PIOLI, DOMANI 3 PUNTI PESANTI. PJACA REAGISCA, NORGAARD...

15.12.2018 13:38 di  Redazione FV  Twitter:    vedi letture
PIOLI, DOMANI 3 PUNTI PESANTI. PJACA REAGISCA, NORGAARD...
FirenzeViola.it
© foto di Antonello Sammarco/Image Sport

L'allenatore della Fiorentina Stefano Pioli presenta in conferenza stampa il derby di domani con l'Empoli. Di seguito le sue parole.

Sul suo stato d'animo: "Non è importante come sto io, ma come sta la squadra. Ad oggi sono ancora più felice e motivato rispetto ad un anno fa. E sono consapevole che quella di domani è una gara importante. I miei giocatori hanno lavorato in settimana con la giusta motivazione".

Sull'Empoli e la partita di domani: "Non me ne voglia Iachini, ma non ho voglia di parlare dell'Empoli. Devo pensare alla mia squadra e a mettere in campo le formazione giusta. Abbiamo preparato delle situazioni che penso possano portarci dei vantaggi durante la partita. Vogliamo ripartire dagli ultimi 15 minuti della gara col Sassuolo"

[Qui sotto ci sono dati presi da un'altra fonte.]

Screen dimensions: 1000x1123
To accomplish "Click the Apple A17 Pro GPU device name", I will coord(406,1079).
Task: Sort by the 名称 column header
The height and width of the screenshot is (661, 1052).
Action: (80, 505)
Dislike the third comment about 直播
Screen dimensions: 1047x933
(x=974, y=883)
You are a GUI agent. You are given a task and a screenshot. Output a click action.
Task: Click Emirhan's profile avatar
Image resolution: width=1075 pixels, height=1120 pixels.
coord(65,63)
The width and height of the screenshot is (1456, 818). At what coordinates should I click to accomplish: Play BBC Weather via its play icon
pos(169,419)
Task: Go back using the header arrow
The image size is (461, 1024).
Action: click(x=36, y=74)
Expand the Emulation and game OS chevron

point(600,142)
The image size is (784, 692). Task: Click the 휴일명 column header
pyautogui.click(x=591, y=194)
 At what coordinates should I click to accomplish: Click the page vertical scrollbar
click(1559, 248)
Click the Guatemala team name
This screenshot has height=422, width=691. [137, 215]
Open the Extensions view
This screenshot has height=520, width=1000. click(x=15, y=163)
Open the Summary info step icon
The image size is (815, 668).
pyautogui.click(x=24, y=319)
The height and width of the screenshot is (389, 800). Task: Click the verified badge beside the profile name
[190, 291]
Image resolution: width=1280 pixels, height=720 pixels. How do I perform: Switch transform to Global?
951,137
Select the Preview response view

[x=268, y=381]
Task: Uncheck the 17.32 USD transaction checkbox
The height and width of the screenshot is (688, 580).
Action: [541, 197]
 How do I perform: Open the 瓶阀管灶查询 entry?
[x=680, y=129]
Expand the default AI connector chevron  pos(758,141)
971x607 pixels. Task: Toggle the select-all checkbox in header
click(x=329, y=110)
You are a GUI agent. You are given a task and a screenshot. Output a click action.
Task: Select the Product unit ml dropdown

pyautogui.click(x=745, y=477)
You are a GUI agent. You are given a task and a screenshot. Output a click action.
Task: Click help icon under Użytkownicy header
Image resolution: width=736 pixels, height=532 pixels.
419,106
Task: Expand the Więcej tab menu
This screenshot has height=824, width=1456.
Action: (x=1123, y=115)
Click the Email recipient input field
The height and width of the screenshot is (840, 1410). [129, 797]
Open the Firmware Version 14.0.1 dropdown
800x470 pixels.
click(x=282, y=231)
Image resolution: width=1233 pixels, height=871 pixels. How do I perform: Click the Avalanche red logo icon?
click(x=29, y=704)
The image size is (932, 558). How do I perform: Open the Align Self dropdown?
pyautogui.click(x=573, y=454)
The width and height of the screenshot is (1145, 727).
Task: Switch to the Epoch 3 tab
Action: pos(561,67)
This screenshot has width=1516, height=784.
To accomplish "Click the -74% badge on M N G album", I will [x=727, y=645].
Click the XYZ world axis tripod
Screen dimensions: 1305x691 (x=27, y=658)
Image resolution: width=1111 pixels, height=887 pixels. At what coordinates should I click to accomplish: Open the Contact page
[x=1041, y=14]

Su Simeone: "Il gol per Giovanni è stato molto importante. In settimana ha lavorato bene, è tornato il giocatore voglioso e determinato che conosciamo".

Su Norgaard: "Domani giocherà uno tra Norgaard e Dabo. Stanno bene entrambi e sono disponibili".

Su Pjaca: "Dal punto di vista psicologico deve avere una reazione. Le sue qualità non si possono discutere, ma il suo rendimento al momento è al di sotto delle aspettative. Deve guardarsi dentro e reagire".

Sul sostegno dei tifosi: "Per me è scontato che il tifoso ami maglia, società e tifosi, soprattutto in un momento delicato. Sono convinto che i nostri sostenitori non smetteranno di tifare per tutti i 90 minuti, quindi non c’è bisogno di un appello speciale in vista del match con l'Empoli".

Sulla presenza della proprietà: "Ci è sempre vicina, la presenza dei DV è sempre importantissima. Diego Della Valle ci ha ribadito anche ultimamente la fiducia nel nostro lavoro e la volontà di portare avanti questo progetto a medio-lungo termine".

Su Iachini: "Ho tanti ricordi legati a Beppe, è il giocatore con cui ho condiviso più esperienze in carriera".

Sul momento decisivo: "Sappiamo tutti che la partita con l'Empoli sarà importantissima, in palio ci sono tre punti pesanti. Non so se sia la gara più importante da quando sono a Firenze, non credo che possa essere già decisiva per il nostro futuro e il nostro obiettivo finale. L'ambizione resta quella di migliorare lo scorso campionato".

Sull'incontro coi tifosi: "Hanno parlato benissimo, rimarcando il rapporto con questa squadra. Ci hanno chiesto il massimo, dicendo che i primi 60 minuti col Sassuolo non hanno mostrato la vera Fiorentina. Ci hanno sostenuto e sono con noi. E ci hanno detto anche un'altra bella cosa, di non ascoltare troppo la stampa".

Sulla difesa: "Nelle ultime due partite subire sei gol per noi è stata una novità. Sicuramente alcune coperture non hanno funzionato come volevo".

Sugli errori da non commettere: "Noi siamo una squadra che non può giocare senza ritmo. Il Sassuolo ha palleggiato più di noi, bisogna prendersi qualche rischio in più con più qualità e personalità. È successo solo negli ultimi 15 minuti della gara di Reggio Emilia".

Sul problema della Fiorentina: "Non abbiamo vinto due partite che dovevamo vincere, le due trasferte con Frosinone e Bologna. Se avessimo vinto quelle due sfide, i giudizi ora sarebbero diversi. Questo ci ha tolto un po' di convinzione e fiducia, la squadra nelle ultime gare è stata meno aggressiva, intensa e spensierata. Le prestazioni però, a parte il primo tempo col Torino e i primi 60 minuti col Sassuolo, non sono mai mancate".

Sulla classifica: "È ancora molto corta, ma penso che avremmo meritato qualche punto in più per quanto fatto finora".